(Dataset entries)
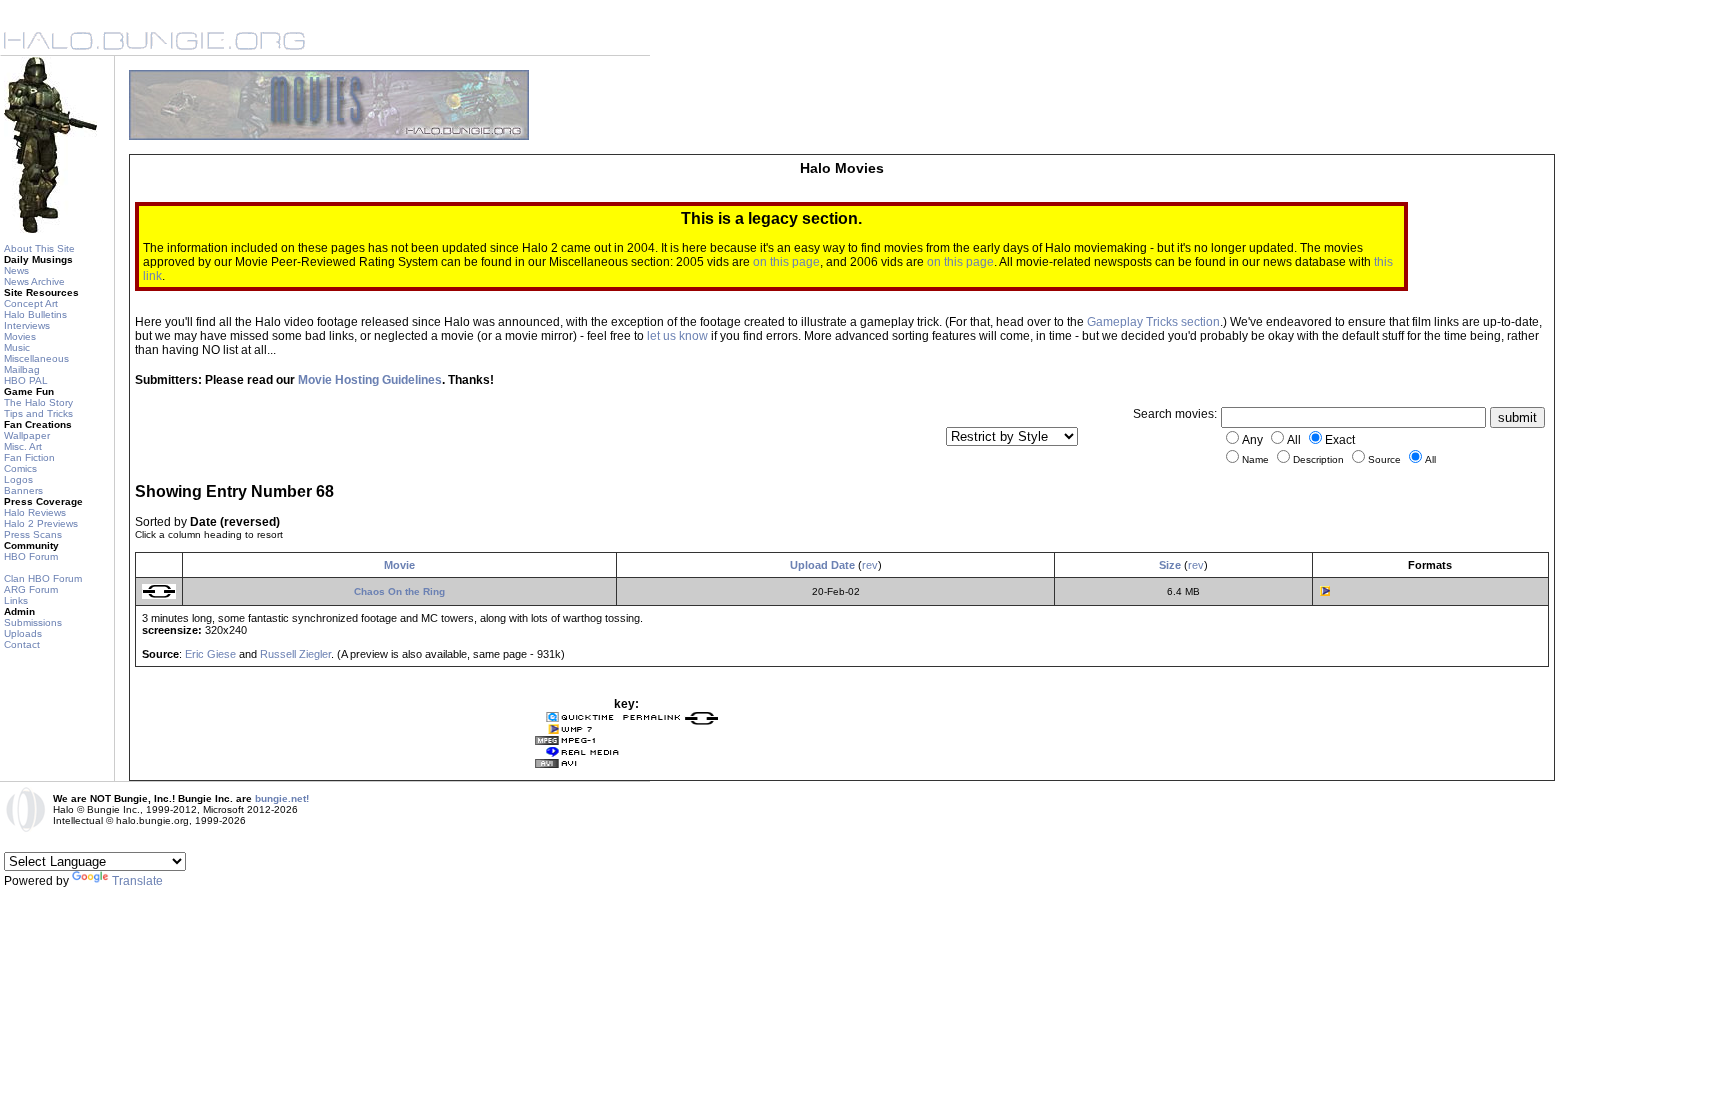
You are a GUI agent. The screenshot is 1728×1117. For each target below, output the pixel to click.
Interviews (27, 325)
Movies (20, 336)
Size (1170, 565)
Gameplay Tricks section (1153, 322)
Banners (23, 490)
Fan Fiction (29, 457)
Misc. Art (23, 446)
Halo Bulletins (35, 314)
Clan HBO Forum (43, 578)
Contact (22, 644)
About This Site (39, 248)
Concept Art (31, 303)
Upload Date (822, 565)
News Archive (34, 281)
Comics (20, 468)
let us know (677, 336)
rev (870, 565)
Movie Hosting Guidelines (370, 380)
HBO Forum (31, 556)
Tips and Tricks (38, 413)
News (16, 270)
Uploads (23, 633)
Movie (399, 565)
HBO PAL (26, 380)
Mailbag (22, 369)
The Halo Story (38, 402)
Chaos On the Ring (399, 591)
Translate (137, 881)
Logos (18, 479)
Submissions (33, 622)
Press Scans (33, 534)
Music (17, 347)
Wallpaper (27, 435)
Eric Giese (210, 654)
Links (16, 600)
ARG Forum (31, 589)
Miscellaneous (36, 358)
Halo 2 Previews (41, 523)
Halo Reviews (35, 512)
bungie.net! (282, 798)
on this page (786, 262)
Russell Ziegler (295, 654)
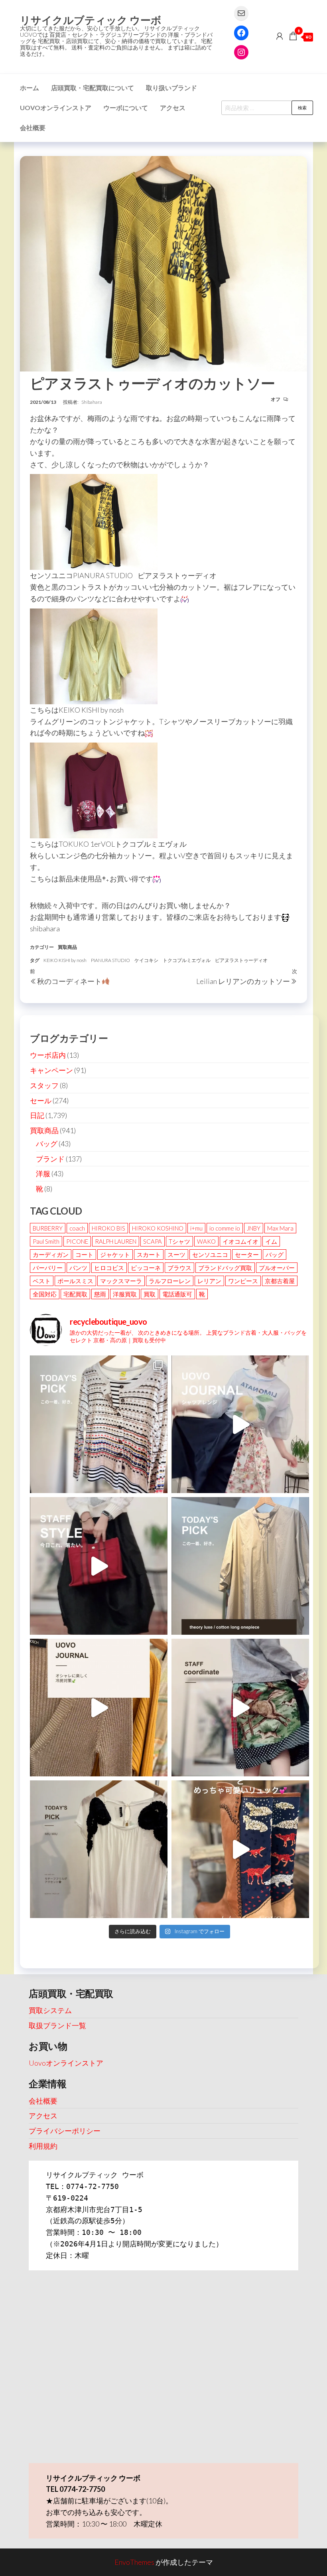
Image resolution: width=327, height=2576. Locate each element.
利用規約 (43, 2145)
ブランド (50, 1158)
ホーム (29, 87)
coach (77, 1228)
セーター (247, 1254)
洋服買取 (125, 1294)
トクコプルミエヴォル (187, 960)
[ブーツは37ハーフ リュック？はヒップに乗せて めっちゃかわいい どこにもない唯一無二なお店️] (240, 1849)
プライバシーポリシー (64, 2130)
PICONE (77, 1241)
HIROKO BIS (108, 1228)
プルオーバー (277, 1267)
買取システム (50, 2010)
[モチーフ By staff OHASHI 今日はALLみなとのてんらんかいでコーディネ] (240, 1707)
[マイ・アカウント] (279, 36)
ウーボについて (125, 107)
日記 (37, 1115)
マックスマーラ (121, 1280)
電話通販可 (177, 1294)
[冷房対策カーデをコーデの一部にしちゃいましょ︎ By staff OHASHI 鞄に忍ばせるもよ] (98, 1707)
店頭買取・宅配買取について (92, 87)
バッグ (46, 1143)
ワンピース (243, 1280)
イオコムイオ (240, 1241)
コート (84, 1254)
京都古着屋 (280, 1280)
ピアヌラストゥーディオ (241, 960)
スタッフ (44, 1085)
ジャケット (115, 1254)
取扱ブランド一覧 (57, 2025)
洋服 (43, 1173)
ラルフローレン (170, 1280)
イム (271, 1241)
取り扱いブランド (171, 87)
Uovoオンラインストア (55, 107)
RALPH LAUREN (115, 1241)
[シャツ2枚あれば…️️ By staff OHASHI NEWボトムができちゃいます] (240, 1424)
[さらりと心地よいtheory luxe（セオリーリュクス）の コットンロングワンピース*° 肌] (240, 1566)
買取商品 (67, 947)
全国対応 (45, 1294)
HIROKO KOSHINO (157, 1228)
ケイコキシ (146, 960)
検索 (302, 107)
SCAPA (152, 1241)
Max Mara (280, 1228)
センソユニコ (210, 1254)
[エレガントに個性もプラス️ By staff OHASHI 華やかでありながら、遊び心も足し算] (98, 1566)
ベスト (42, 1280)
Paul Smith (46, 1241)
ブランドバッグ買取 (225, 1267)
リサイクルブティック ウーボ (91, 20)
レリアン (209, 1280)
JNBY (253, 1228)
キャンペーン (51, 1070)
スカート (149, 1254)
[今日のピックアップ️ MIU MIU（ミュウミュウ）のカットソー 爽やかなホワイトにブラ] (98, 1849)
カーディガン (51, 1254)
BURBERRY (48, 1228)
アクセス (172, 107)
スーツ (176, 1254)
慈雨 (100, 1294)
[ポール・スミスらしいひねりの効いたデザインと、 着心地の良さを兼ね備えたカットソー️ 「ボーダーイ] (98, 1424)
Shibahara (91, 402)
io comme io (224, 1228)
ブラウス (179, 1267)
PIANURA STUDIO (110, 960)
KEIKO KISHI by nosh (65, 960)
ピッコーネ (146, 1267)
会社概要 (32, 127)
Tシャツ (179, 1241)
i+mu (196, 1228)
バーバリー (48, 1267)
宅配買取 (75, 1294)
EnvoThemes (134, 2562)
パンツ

* Action item
We ask that the entries above be copied exactly, with the pictures omitted.

* Response for this exercise
You are a GUI agent. The screenshot is 1728×1117. For each target below, output the pixel to click.
Interviews (27, 325)
Movies (20, 336)
Size (1170, 565)
Gameplay Tricks section (1153, 322)
Banners (23, 490)
Fan Fiction (29, 457)
Misc. Art (23, 446)
Halo Bulletins (35, 314)
Clan HBO Forum (43, 578)
Contact (22, 644)
About This Site (39, 248)
Concept Art (31, 303)
Upload Date (822, 565)
News Archive (34, 281)
Comics (20, 468)
let us know (677, 336)
rev (870, 565)
Movie Hosting Guidelines (370, 380)
HBO Forum (31, 556)
Tips and Tricks (38, 413)
News (16, 270)
Uploads (23, 633)
Movie (399, 565)
HBO PAL (26, 380)
Mailbag (22, 369)
The Halo Story (38, 402)
Chaos On the Ring (399, 591)
Translate (137, 881)
Logos (18, 479)
Submissions (33, 622)
Press Scans (33, 534)
Music (17, 347)
Wallpaper (27, 435)
Eric Giese (210, 654)
Links (16, 600)
ARG Forum (31, 589)
Miscellaneous (36, 358)
Halo 2 Previews (41, 523)
Halo Reviews (35, 512)
bungie.net! (282, 798)
on this page (786, 262)
Russell Ziegler (295, 654)
Image resolution: width=327, height=2576. Locate each element.
利用規約 (43, 2145)
ブランド (50, 1158)
ホーム (29, 87)
coach (77, 1228)
セーター (247, 1254)
洋服買取 (125, 1294)
トクコプルミエヴォル (187, 960)
[ブーツは37ハーフ リュック？はヒップに乗せて めっちゃかわいい どこにもない唯一無二なお店️] (240, 1849)
プライバシーポリシー (64, 2130)
PICONE (77, 1241)
HIROKO BIS (108, 1228)
プルオーバー (277, 1267)
買取システム (50, 2010)
[モチーフ By staff OHASHI 今日はALLみなとのてんらんかいでコーディネ] (240, 1707)
[マイ・アカウント] (279, 36)
ウーボについて (125, 107)
日記 (37, 1115)
マックスマーラ (121, 1280)
電話通販可 (177, 1294)
[冷房対策カーデをコーデの一部にしちゃいましょ︎ By staff OHASHI 鞄に忍ばせるもよ] (98, 1707)
店頭買取・宅配買取について (92, 87)
バッグ (46, 1143)
ワンピース (243, 1280)
イオコムイオ (240, 1241)
コート (84, 1254)
京都古着屋 (280, 1280)
ピアヌラストゥーディオ (241, 960)
スタッフ (44, 1085)
ジャケット (115, 1254)
取扱ブランド一覧 (57, 2025)
洋服 (43, 1173)
ラルフローレン (170, 1280)
イム (271, 1241)
取り扱いブランド (171, 87)
Uovoオンラインストア (55, 107)
RALPH LAUREN (115, 1241)
[シャツ2枚あれば…️️ By staff OHASHI NEWボトムができちゃいます] (240, 1424)
[さらりと心地よいtheory luxe（セオリーリュクス）の コットンロングワンピース*° 肌] (240, 1566)
買取商品 (67, 947)
全国対応 (45, 1294)
HIROKO KOSHINO (157, 1228)
ケイコキシ (146, 960)
検索 (302, 107)
SCAPA (152, 1241)
Max Mara (280, 1228)
センソユニコ (210, 1254)
[エレガントに個性もプラス️ By staff OHASHI 華やかでありながら、遊び心も足し算] (98, 1566)
ベスト (42, 1280)
Paul Smith (46, 1241)
ブランドバッグ買取 (225, 1267)
リサイクルブティック ウーボ (91, 20)
レリアン (209, 1280)
JNBY (253, 1228)
キャンペーン (51, 1070)
スカート (149, 1254)
[今日のピックアップ️ MIU MIU（ミュウミュウ）のカットソー 爽やかなホワイトにブラ] (98, 1849)
カーディガン (51, 1254)
BURBERRY (48, 1228)
アクセス (172, 107)
スーツ (176, 1254)
慈雨 (100, 1294)
[ポール・スミスらしいひねりの効いたデザインと、 着心地の良さを兼ね備えたカットソー️ 「ボーダーイ] (98, 1424)
Shibahara (91, 402)
io comme io (224, 1228)
ブラウス (179, 1267)
PIANURA STUDIO (110, 960)
KEIKO KISHI by nosh (65, 960)
ピッコーネ (146, 1267)
会社概要 (32, 127)
Tシャツ (179, 1241)
i+mu (196, 1228)
バーバリー (48, 1267)
宅配買取 (75, 1294)
EnvoThemes (134, 2562)
パンツ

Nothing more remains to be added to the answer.